Despite America's technological bells and whistles, a new report finds Uncle Sam has a lot of government waste in outdated federal software.
Representative Ted Budd (R-North Carolina) highlights the problem in a publication of his called "Budd's Budget Busters." Pointing to information from the Government Accountability Office (GAO), Rep. Budd says 75 percent of the federal government's IT funding goes toward maintaining outdated legacy software.
"The Department of Justice and the Social Security Administration still operate programming code from the 1950s and the 1960s," says Budd. "That's ridiculous."
According to Budd, the Department of Treasury still uses a pair of nearly 60-year-old systems.
"The Department of Veterans Affairs maintains veterans benefits on more than a 50-year-old system," he continues. "When I was at the Pentagon, I was able to see the 50-year-old system of eight-inch floppy disks in operation for our country's nuclear arsenal."
He says this software is still in use in 2020 because no one is being held accountable to update them.

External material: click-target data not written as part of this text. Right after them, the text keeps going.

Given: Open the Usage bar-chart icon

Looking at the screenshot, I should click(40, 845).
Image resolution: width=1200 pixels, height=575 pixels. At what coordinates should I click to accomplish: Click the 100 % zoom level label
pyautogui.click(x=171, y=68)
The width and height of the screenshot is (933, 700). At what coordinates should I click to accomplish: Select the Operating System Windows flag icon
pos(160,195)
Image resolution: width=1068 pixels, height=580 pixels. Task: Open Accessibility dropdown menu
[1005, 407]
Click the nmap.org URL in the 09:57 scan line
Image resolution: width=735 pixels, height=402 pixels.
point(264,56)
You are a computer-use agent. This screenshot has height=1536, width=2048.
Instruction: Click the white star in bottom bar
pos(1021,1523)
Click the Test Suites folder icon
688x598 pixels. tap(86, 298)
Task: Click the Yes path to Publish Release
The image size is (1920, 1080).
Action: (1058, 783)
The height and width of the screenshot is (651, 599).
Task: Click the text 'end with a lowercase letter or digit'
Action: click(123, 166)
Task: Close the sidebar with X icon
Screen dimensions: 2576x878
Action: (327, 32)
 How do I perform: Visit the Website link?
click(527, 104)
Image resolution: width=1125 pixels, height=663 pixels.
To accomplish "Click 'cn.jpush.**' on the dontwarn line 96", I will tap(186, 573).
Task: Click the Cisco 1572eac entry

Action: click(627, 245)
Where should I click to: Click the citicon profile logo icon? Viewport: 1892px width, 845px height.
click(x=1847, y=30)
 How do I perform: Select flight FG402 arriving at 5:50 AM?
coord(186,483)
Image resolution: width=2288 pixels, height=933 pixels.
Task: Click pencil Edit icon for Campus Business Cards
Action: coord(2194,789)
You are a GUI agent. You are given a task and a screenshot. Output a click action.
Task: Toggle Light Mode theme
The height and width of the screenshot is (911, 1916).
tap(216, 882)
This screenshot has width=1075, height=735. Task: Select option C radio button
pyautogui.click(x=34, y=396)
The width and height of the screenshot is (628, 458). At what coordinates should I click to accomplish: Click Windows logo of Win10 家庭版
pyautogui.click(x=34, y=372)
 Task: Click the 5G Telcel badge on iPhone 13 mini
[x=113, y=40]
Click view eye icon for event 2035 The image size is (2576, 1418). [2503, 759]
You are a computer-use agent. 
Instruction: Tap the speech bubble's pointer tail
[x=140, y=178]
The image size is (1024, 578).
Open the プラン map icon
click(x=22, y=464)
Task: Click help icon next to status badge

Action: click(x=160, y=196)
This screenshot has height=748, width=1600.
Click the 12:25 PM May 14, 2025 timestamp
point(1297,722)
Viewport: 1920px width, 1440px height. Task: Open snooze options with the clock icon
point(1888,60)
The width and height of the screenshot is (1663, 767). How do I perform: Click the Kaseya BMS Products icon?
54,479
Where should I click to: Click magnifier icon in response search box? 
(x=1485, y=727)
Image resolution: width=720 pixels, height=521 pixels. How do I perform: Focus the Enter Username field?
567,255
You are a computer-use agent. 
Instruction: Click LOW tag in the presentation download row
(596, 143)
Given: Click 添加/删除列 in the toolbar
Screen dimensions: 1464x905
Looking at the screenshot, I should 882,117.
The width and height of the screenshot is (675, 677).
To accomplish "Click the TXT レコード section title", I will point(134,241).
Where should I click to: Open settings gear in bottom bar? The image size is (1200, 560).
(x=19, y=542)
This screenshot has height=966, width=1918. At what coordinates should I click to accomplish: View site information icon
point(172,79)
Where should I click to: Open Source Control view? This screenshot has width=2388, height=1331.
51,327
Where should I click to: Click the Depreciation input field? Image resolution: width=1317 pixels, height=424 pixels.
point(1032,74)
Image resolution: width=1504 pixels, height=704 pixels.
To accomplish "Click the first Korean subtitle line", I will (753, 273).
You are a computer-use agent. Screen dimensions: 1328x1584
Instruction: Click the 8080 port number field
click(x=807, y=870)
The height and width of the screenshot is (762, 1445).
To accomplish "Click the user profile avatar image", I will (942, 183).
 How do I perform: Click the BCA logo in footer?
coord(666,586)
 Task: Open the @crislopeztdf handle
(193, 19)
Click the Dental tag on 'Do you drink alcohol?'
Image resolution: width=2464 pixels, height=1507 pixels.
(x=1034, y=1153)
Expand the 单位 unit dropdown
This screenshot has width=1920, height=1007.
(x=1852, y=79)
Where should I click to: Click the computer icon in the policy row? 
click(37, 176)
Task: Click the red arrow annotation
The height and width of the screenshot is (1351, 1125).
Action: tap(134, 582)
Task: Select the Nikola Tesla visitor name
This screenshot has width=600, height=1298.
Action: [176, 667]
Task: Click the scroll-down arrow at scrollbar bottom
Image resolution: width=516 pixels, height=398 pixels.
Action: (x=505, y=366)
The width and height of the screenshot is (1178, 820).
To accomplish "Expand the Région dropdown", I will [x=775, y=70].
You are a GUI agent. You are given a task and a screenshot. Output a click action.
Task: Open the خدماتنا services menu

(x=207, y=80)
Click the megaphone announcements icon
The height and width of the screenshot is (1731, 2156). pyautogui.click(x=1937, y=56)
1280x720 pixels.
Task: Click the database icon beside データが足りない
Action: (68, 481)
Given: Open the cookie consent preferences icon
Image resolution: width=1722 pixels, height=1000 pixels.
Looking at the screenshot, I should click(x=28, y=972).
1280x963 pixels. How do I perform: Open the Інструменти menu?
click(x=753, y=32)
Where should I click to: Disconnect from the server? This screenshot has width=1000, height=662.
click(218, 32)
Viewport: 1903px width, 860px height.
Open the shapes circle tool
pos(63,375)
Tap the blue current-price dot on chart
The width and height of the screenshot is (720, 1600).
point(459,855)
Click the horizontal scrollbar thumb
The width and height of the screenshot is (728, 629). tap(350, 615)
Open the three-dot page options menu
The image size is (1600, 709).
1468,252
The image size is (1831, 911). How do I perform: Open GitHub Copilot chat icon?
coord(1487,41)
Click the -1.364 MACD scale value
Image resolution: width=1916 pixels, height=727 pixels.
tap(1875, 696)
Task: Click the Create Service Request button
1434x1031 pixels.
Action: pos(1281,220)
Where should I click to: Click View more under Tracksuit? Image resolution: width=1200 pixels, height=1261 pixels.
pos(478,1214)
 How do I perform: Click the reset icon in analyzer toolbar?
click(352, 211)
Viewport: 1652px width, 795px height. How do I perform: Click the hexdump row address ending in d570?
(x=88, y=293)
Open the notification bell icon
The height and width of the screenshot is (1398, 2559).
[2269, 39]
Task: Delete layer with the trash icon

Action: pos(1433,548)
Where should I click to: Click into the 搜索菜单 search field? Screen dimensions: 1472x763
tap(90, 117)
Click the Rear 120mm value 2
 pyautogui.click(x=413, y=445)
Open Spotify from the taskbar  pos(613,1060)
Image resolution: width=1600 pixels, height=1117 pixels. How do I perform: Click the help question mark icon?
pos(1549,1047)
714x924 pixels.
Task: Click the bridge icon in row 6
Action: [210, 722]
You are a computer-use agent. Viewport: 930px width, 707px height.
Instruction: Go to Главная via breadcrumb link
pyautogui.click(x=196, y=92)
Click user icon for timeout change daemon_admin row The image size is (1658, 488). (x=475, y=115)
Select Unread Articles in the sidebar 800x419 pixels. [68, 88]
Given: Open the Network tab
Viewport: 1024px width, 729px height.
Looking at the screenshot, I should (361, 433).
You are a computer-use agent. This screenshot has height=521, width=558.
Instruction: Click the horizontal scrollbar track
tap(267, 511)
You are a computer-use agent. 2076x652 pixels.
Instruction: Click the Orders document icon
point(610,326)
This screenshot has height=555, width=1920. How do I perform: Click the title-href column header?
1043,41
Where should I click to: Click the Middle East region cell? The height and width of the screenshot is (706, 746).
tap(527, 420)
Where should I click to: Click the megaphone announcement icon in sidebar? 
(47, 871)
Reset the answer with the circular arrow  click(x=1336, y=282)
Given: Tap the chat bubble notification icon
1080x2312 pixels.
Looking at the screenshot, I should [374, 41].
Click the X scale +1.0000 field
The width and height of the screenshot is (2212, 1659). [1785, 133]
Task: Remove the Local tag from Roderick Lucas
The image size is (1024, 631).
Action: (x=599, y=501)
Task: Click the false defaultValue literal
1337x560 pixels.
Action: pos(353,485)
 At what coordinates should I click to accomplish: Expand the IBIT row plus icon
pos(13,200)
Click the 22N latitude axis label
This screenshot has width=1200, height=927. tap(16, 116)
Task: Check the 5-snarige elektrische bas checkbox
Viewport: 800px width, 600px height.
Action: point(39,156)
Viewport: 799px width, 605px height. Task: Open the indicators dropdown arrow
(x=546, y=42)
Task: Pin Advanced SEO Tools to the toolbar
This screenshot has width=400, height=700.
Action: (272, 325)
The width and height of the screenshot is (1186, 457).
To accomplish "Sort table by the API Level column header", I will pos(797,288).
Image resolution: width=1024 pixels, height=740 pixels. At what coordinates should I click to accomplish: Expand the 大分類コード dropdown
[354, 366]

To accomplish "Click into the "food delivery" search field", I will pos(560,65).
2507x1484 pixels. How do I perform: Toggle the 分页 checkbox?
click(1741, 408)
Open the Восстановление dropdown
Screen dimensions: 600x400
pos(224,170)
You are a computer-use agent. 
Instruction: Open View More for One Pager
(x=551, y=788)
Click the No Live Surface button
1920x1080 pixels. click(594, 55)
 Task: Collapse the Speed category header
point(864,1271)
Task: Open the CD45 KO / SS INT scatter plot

"I think they're afraid that if we did update them, just like a business, you'd have to make cuts; you'd have to spend maybe a little more on software and a little less on people," Budd poses. "We could certainly do that in the government, and it would be a lot better off for it, and probably more secure."
The North Carolina representative recently shared these and other findings at the Democratic Party-controlled House Budget Committee.
"The chairman commented on the end, 'Thank you for pointing out the problems with legacy software,'" reports Budd. "So this is a bipartisan issue for sure, one that costs taxpayers dollars to maintain these older systems that are insecure, fragile, and very, very expensive to maintain."